» Task goal
Output only the lines of the entries that follow, starting at the one with "You are a GUI" and running down to the one with "Task: Click the", both included and unchanged.
+===+
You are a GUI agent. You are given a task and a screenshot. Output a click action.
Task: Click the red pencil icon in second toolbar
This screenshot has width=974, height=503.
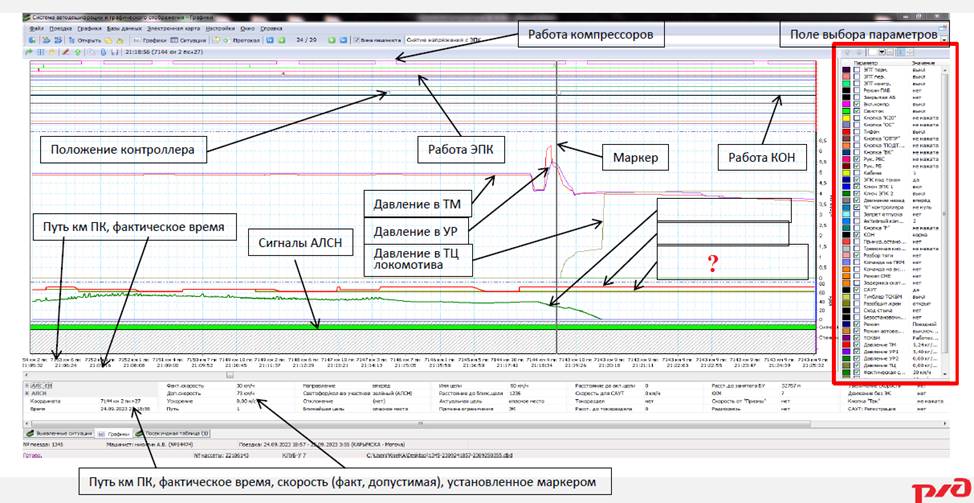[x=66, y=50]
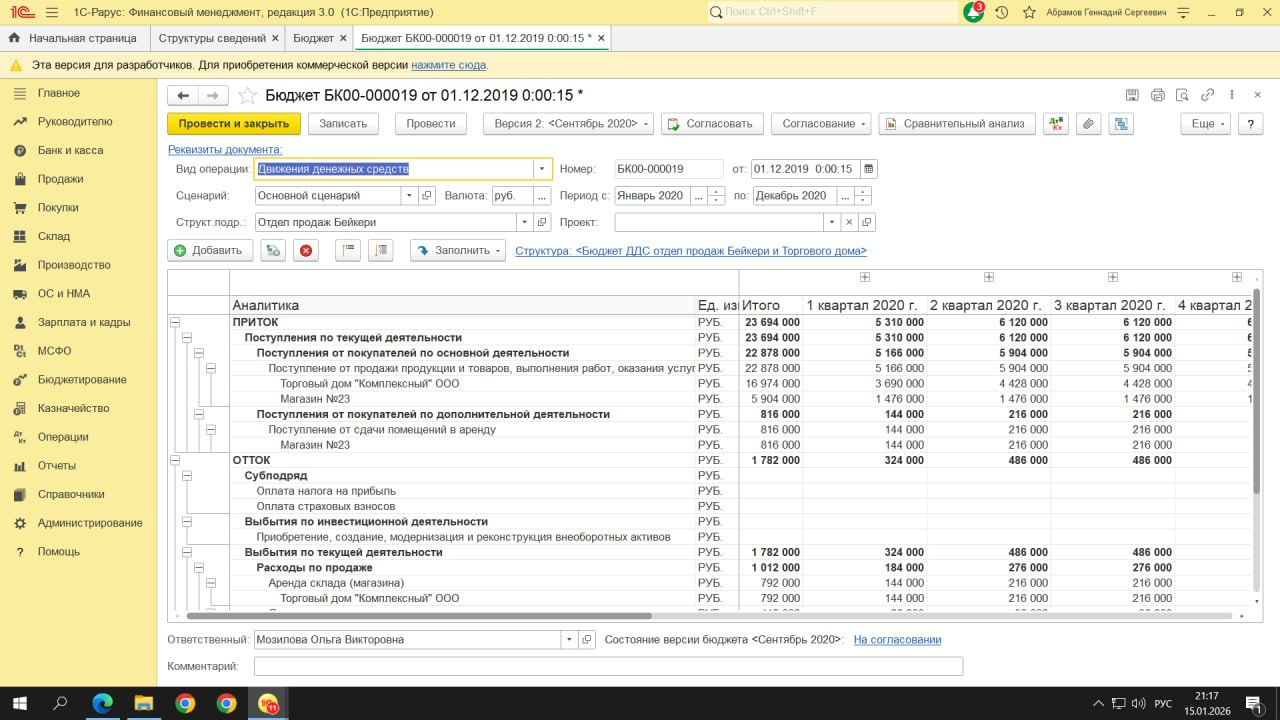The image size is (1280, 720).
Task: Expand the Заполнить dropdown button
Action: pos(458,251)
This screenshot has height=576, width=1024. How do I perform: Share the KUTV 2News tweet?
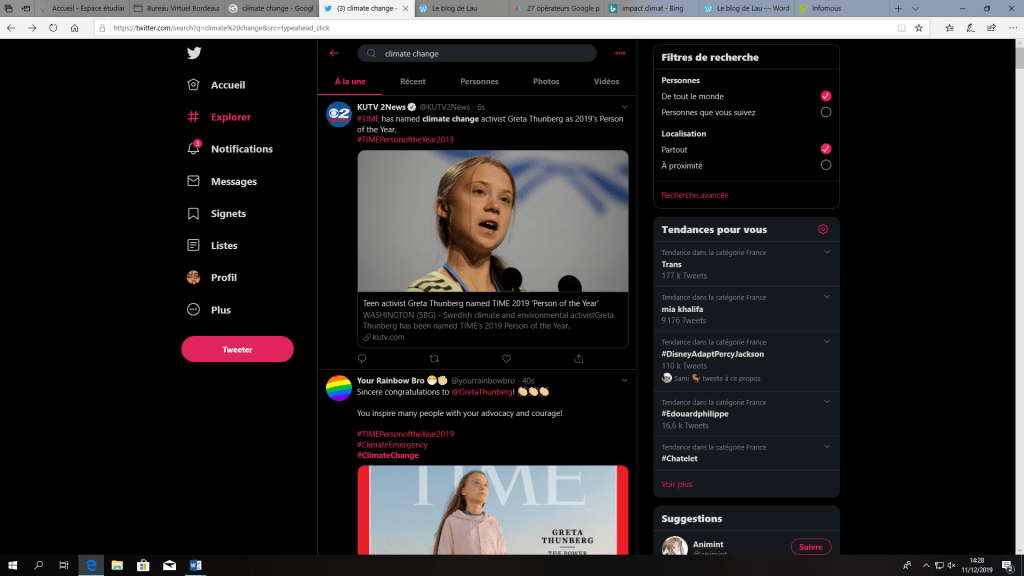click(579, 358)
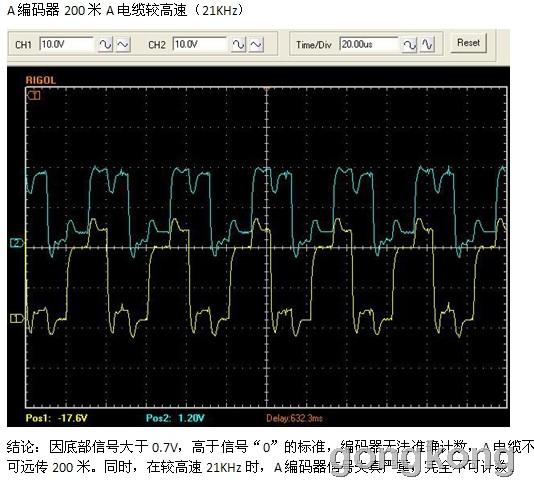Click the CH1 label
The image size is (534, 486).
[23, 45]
+===+
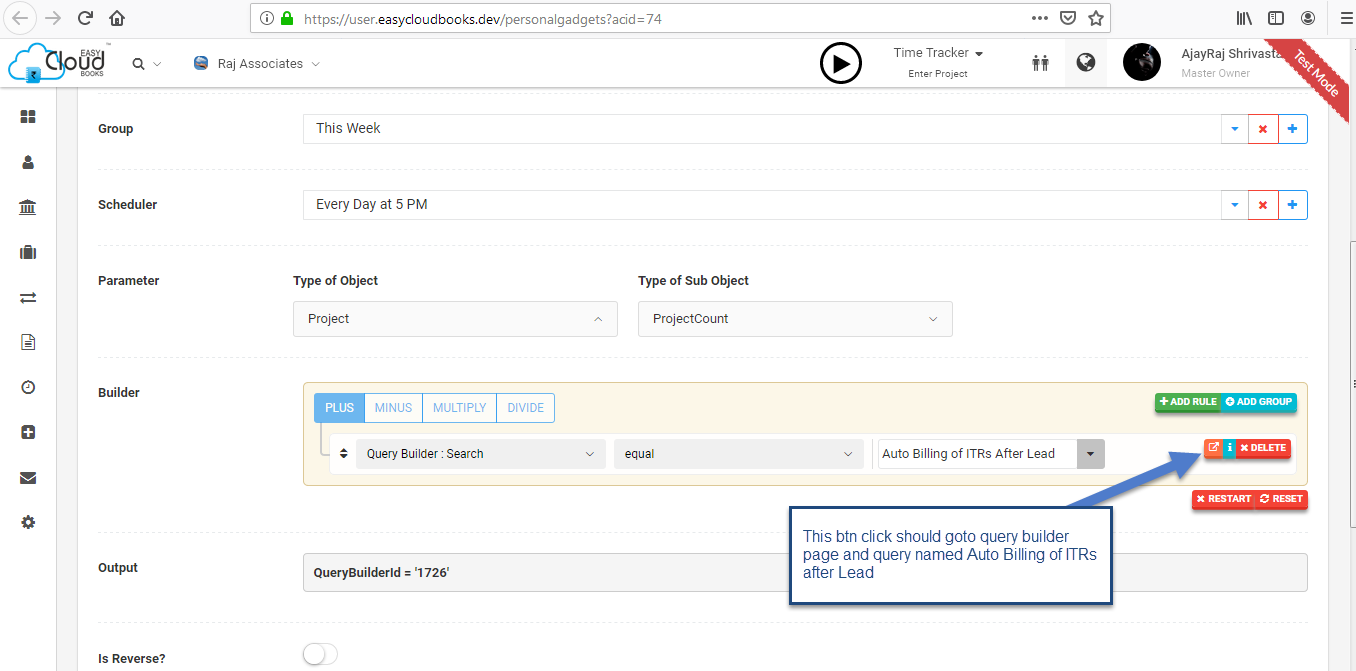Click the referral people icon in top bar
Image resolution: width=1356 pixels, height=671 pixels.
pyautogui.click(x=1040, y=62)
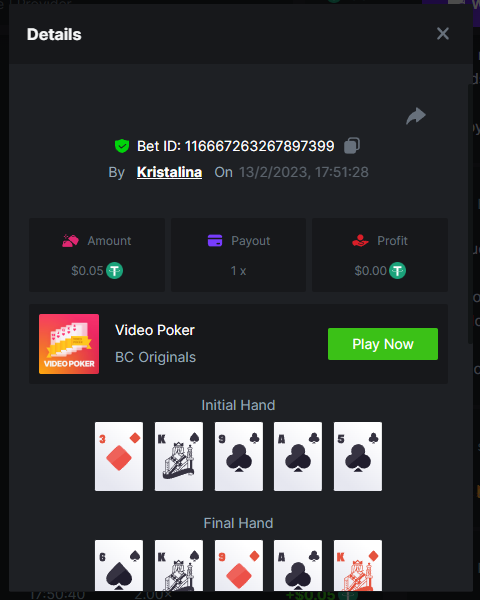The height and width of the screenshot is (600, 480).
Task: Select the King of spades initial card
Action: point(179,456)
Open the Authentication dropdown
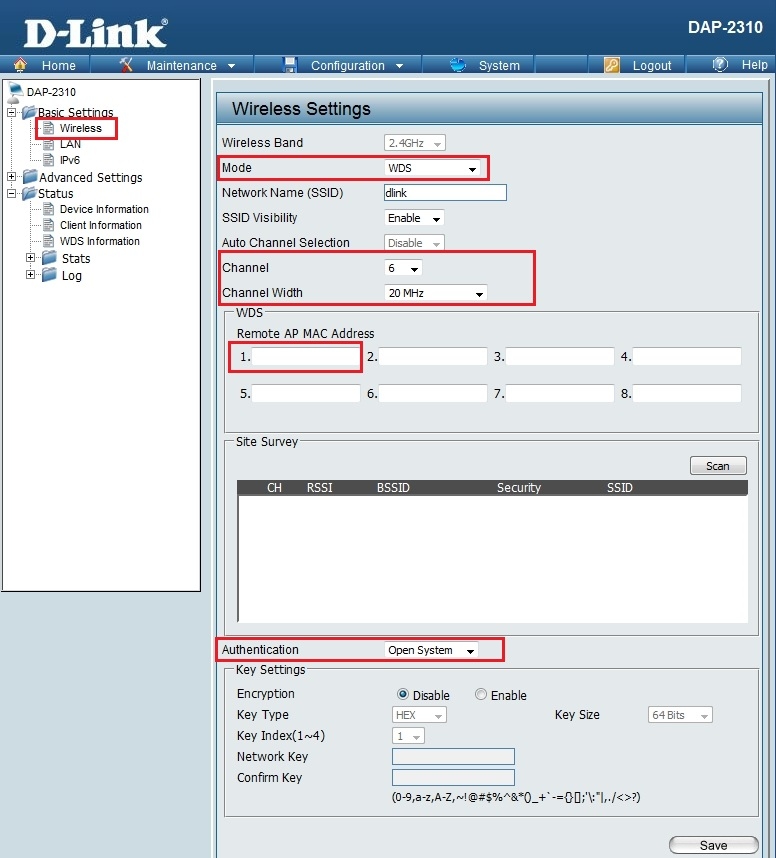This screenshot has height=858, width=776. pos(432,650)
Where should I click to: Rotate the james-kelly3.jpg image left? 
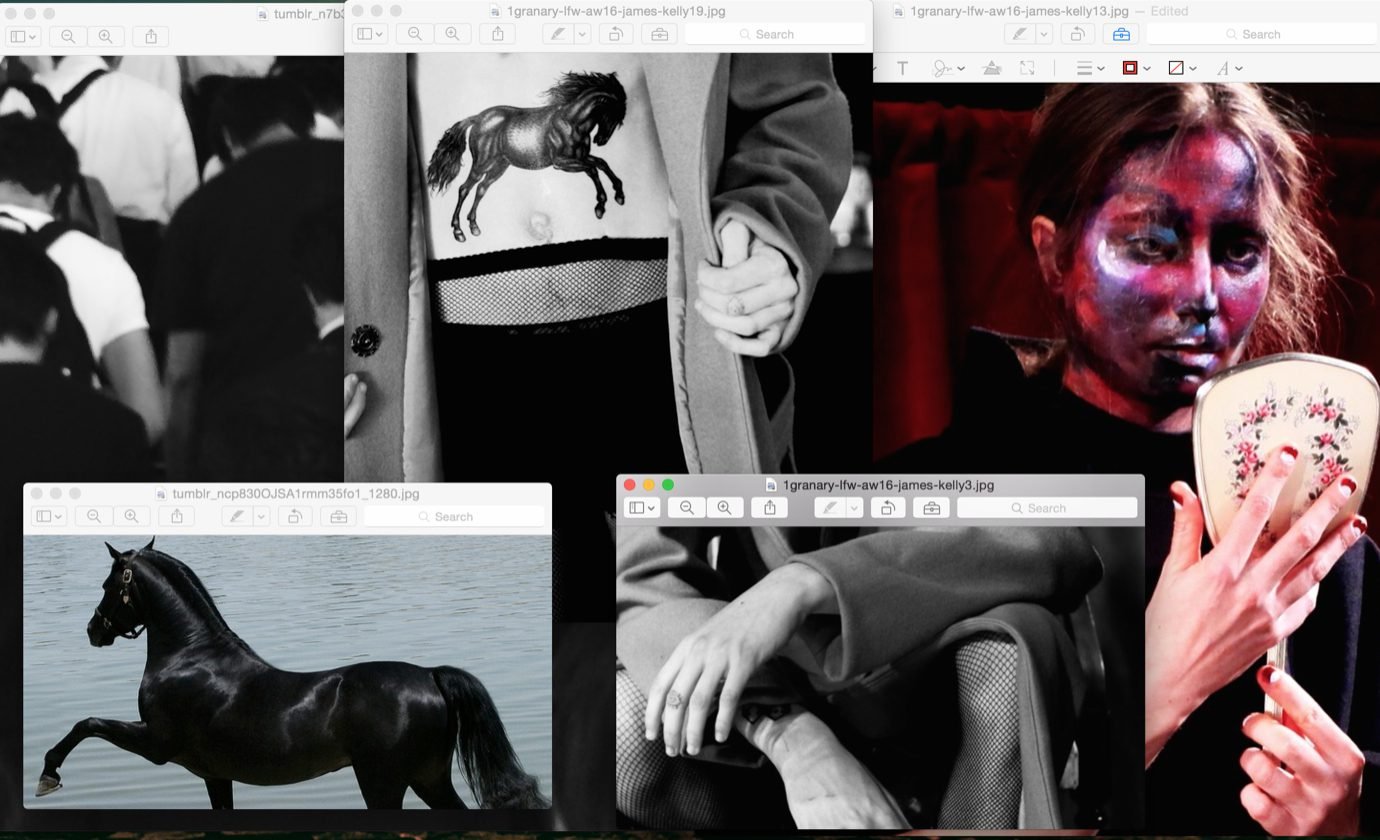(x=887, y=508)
+===+
» Result of this exercise
You are a GUI agent. You are given a task and a screenshot. Output a click action.
Task: Click the red pencil icon in second toolbar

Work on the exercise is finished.